I lavori di recupero del Castello di Barbacena, nel comune di Elvas, sono stati ufficialmente avviati il 4 settembre, trasformando il monumento classificato come immobile di interesse pubblico dal 1967 in una struttura alberghiera di charme a cinque stelle. Il progetto, promosso dal Grupo Chaves do Areeiro guidato dall'imprenditore Paulo Luz, rappresenta un investimento complessivo di circa quattro milioni di euro, di cui circa tre milioni di euro sono destinati all'intervento attualmente in corso. I lavori avranno una durata stimata di 24 mesi e beneficiano di fondi comunitari attraverso il programma Alentejo 2030.
Il futuro hotel disporrà di 13 camere, ristorante, piscina e SPA, con la creazione iniziale di sei posti di lavoro previsti. L'intervento intende conciliare l'adeguamento alle esigenze di una struttura alberghiera a cinque stelle con la conservazione delle caratteristiche storiche dell'edificio, che risale al periodo medievale e ha subito successive ricostruzioni nel corso dei secoli. Il progetto ha ottenuto parere favorevole del Ministero della Cultura e approvazione comunale, con condizioni specifiche per il recupero degli interni e degli esterni a causa del valore patrimoniale dell'immobile.

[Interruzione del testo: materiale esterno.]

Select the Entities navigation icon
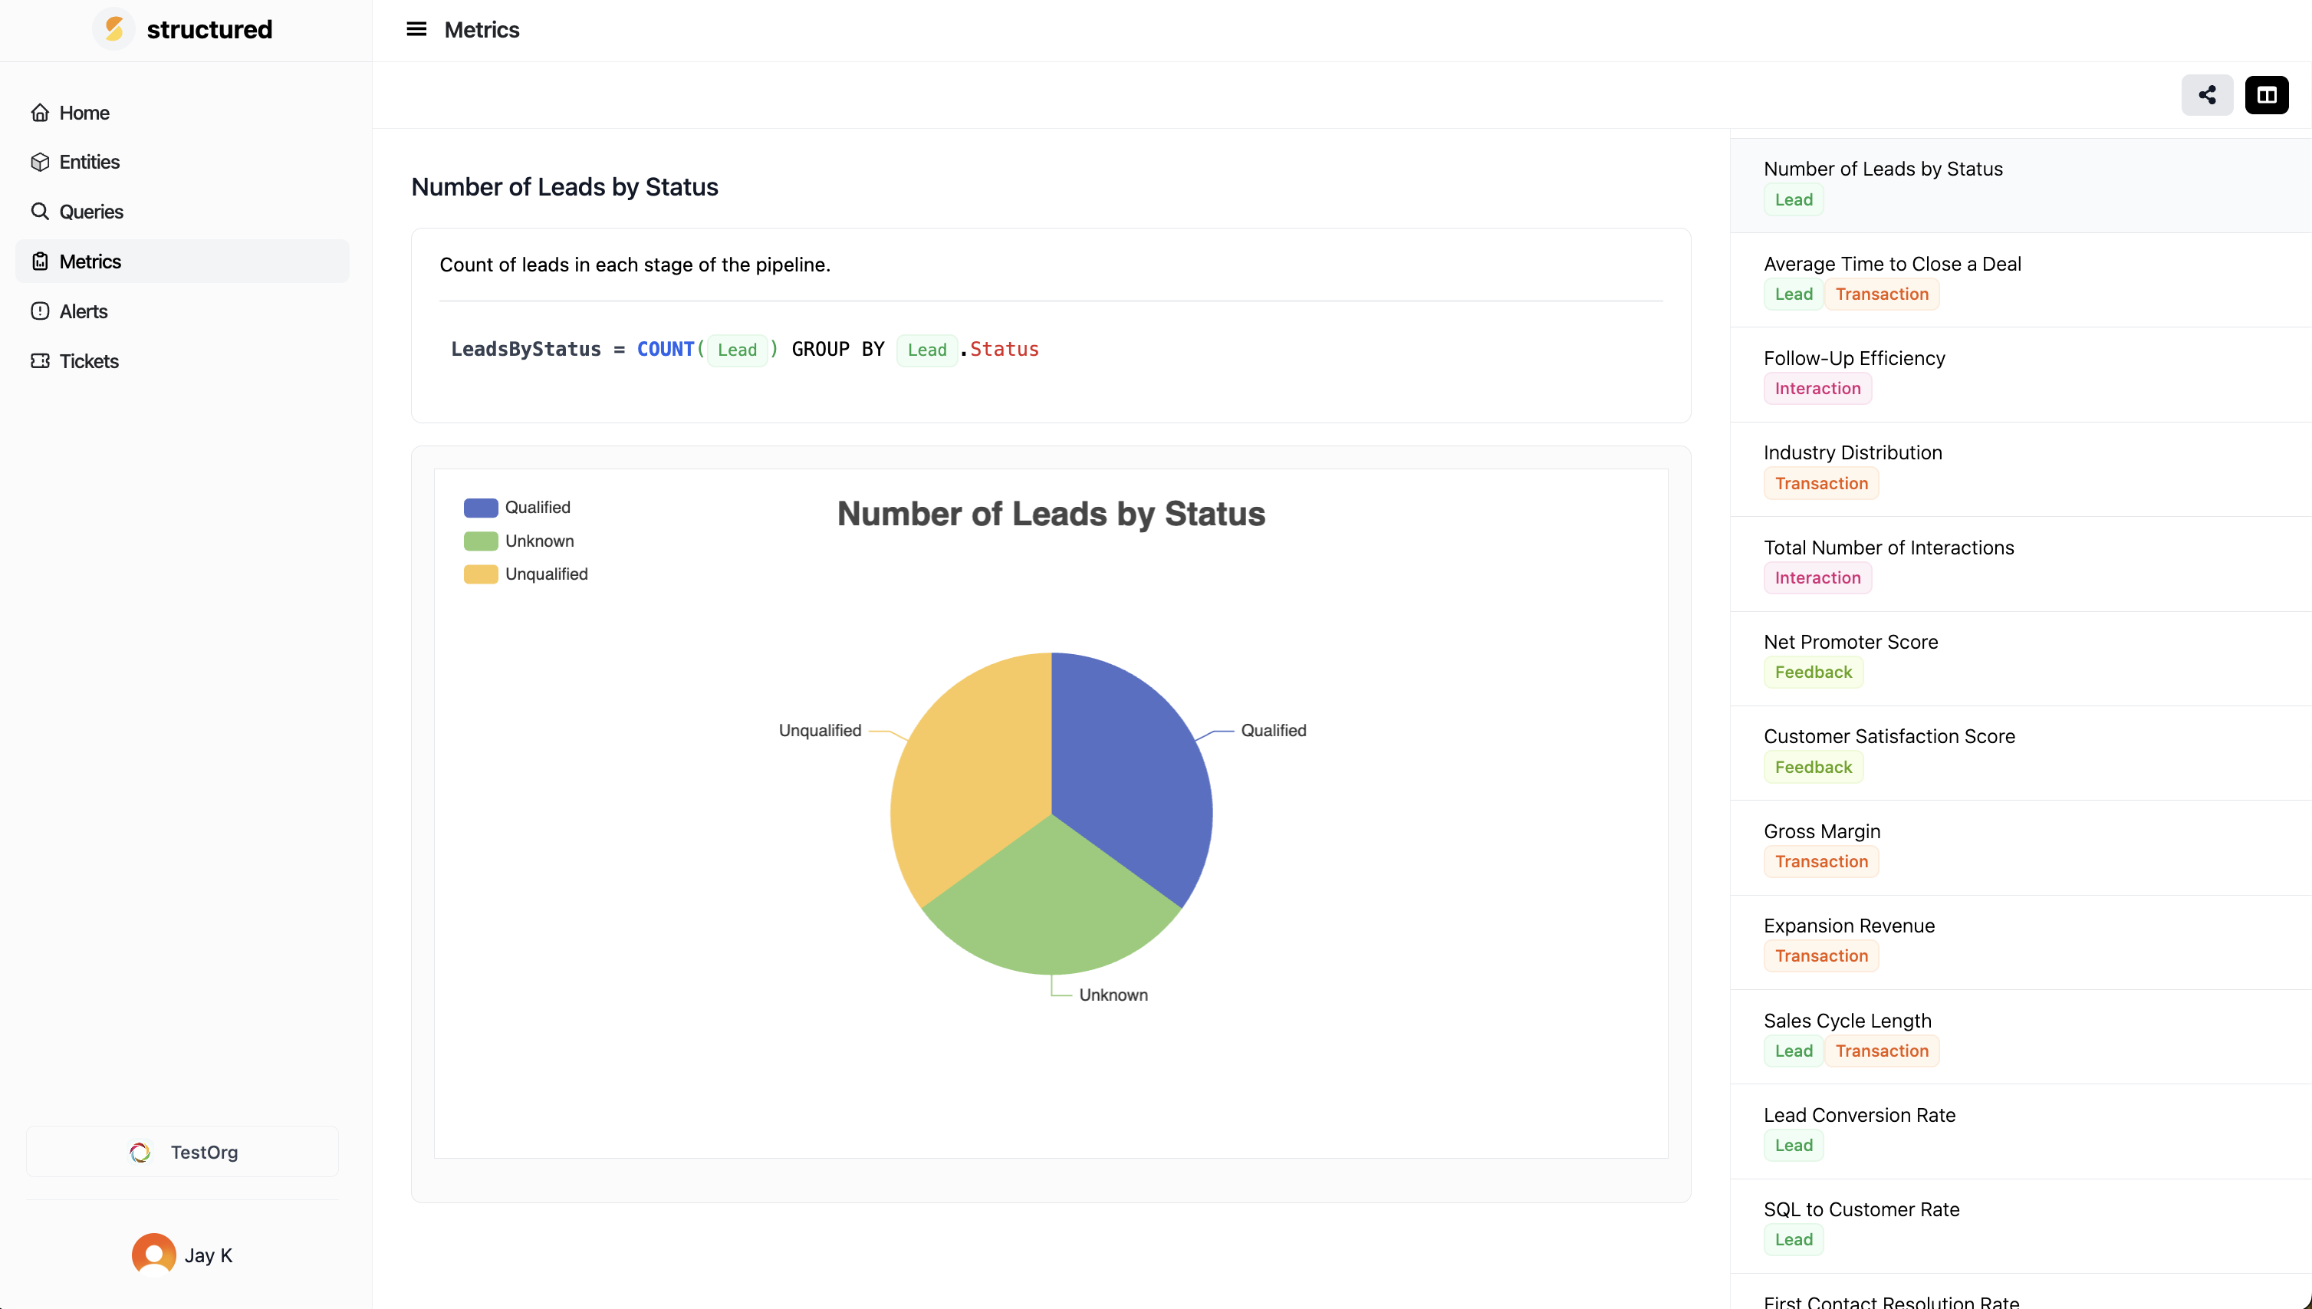2312x1309 pixels. click(40, 162)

La trasformazione del Castello di Barbacena era stata presentata pubblicamente nel febbraio 2025, dopo l'acquisizione dell'immobile da parte del Grupo Chaves do Areeiro alla fine del 2024. L'inizio effettivo dei lavori rappresenta il passaggio sul campo di un investimento annunciato circa un anno e mezzo fa, che ha subito alcune evoluzioni, passando da 12 a 13 camere e includendo il SPA tra le strutture previste. I lavori erano inizialmente previsti per maggio 2025.

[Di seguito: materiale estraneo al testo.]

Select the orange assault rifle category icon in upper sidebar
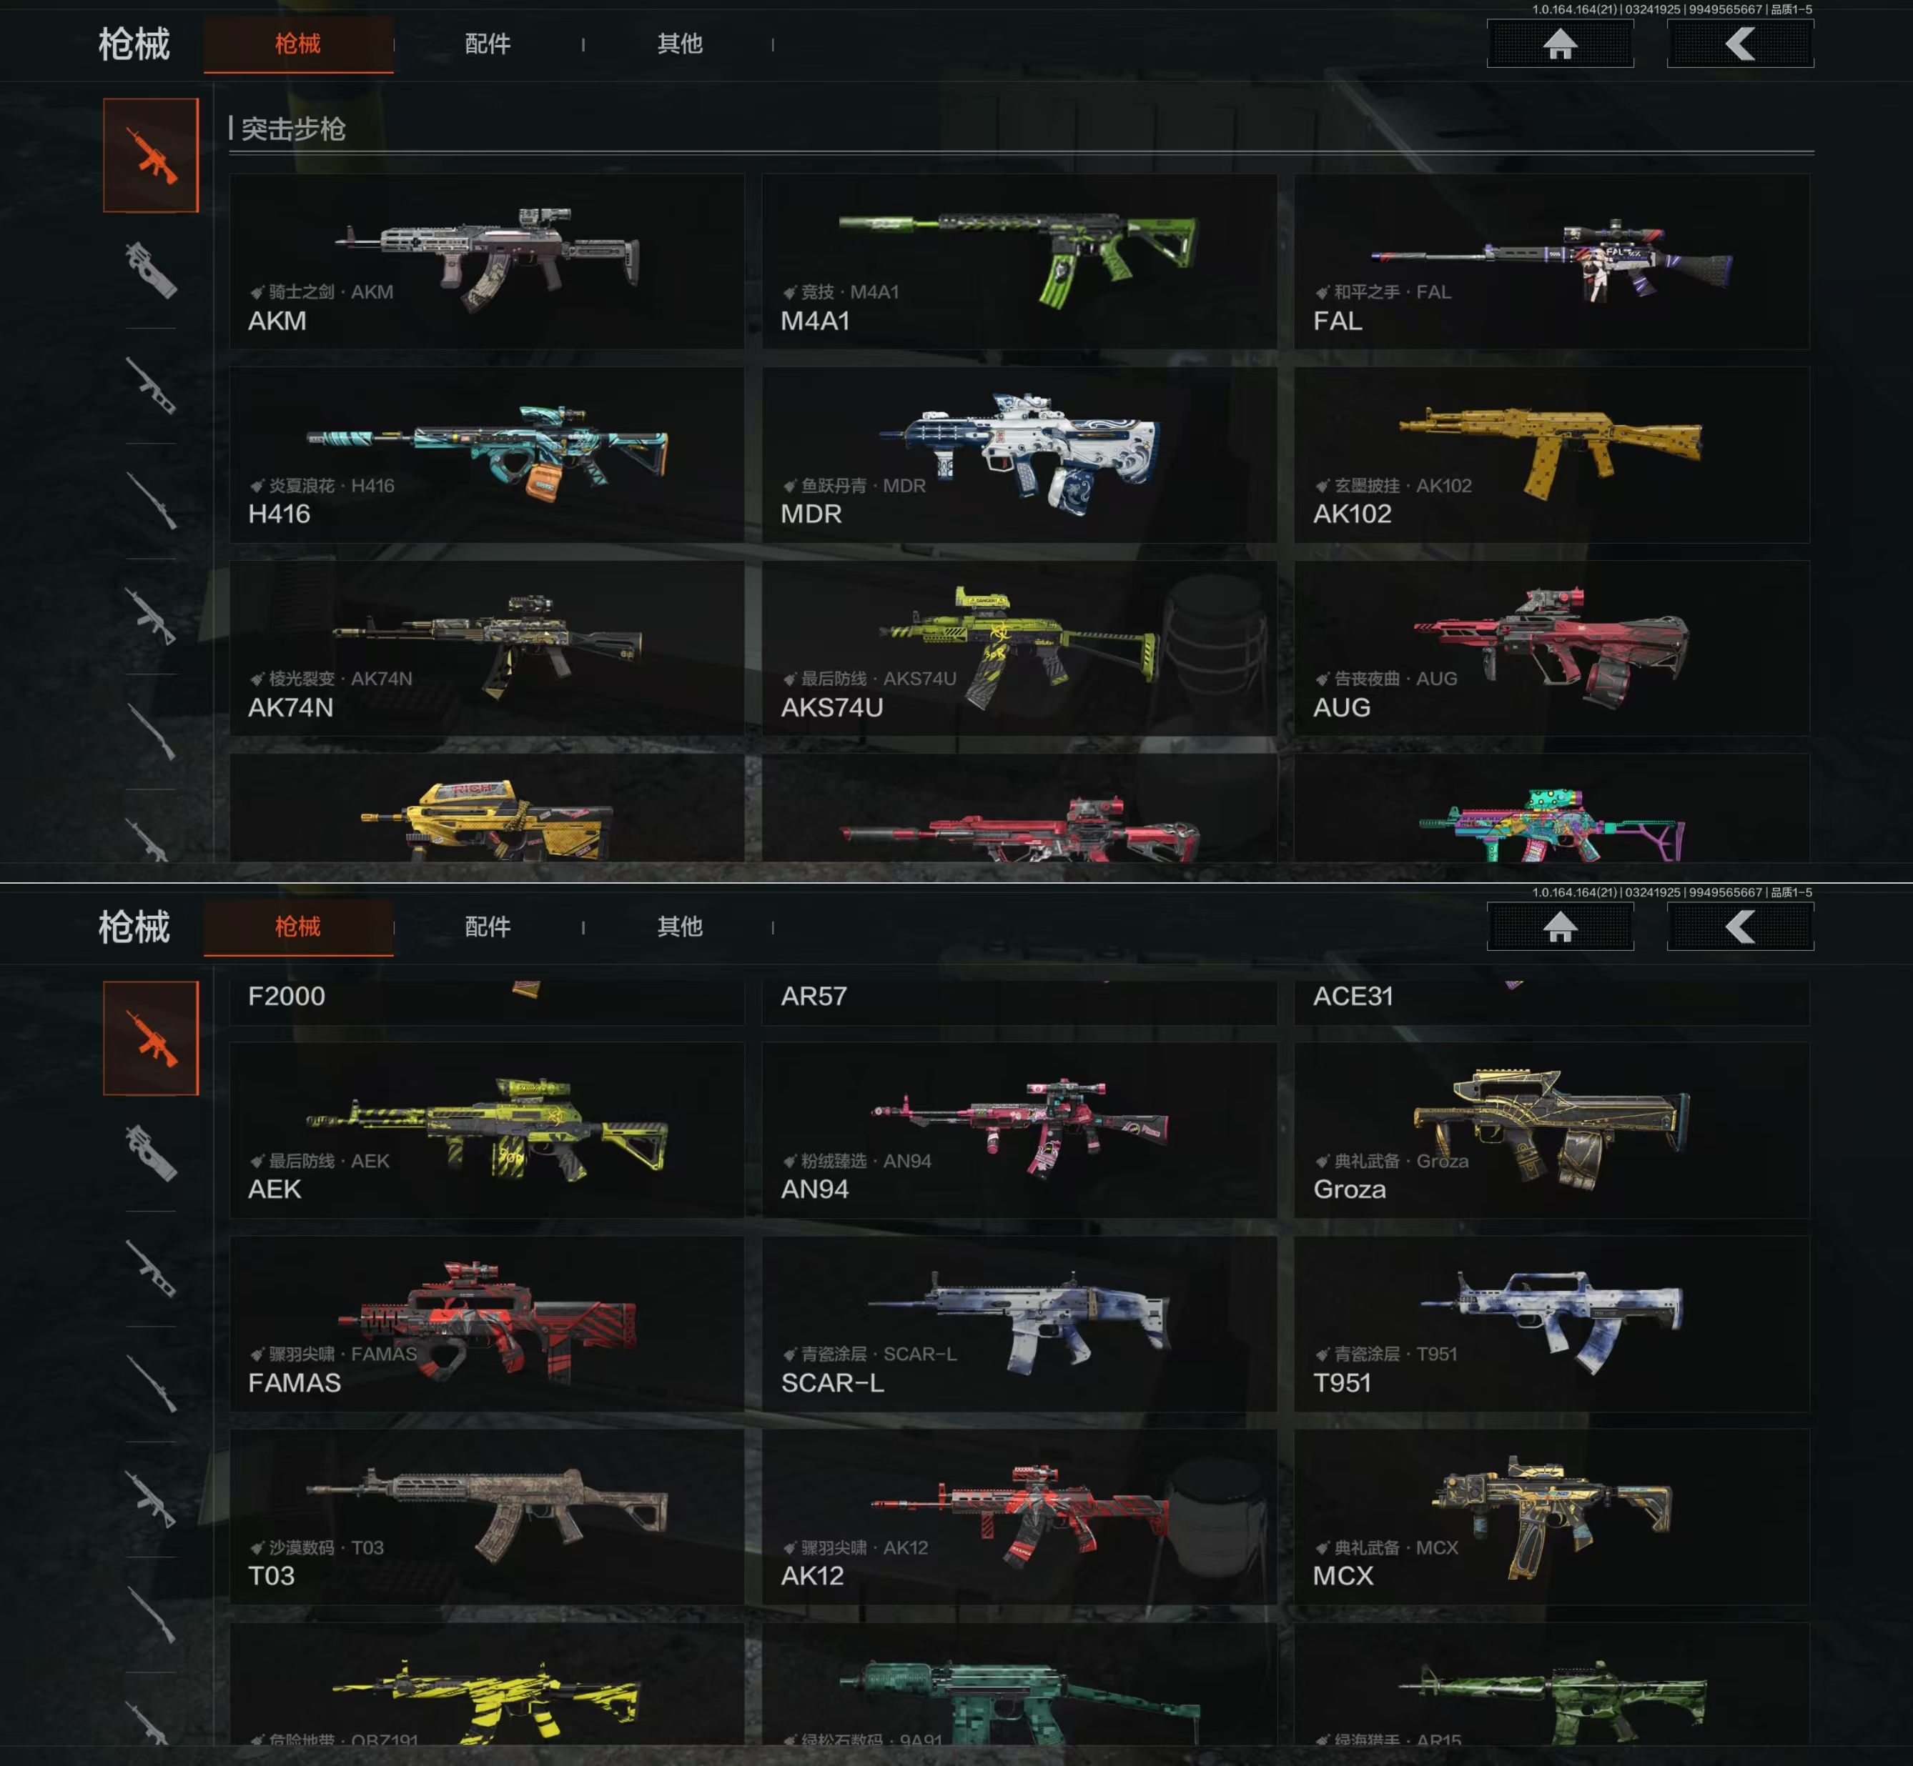 (151, 155)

Per il presidente del Comune di Elvas, José Rondão Almeida, il recupero rappresenta la concretizzazione di un'antica ambizione per Barbacena, permettendo di preservare il monumento attraverso un nuovo utilizzo e di aggiungere offerta turistica al territorio. Con i lavori ora in corso, l'investimento segna anche l'ingresso del Grupo Chaves do Areeiro nel settore dell'ospitalità, attraverso il recupero di uno degli elementi più emblematici del patrimonio di Barbacena.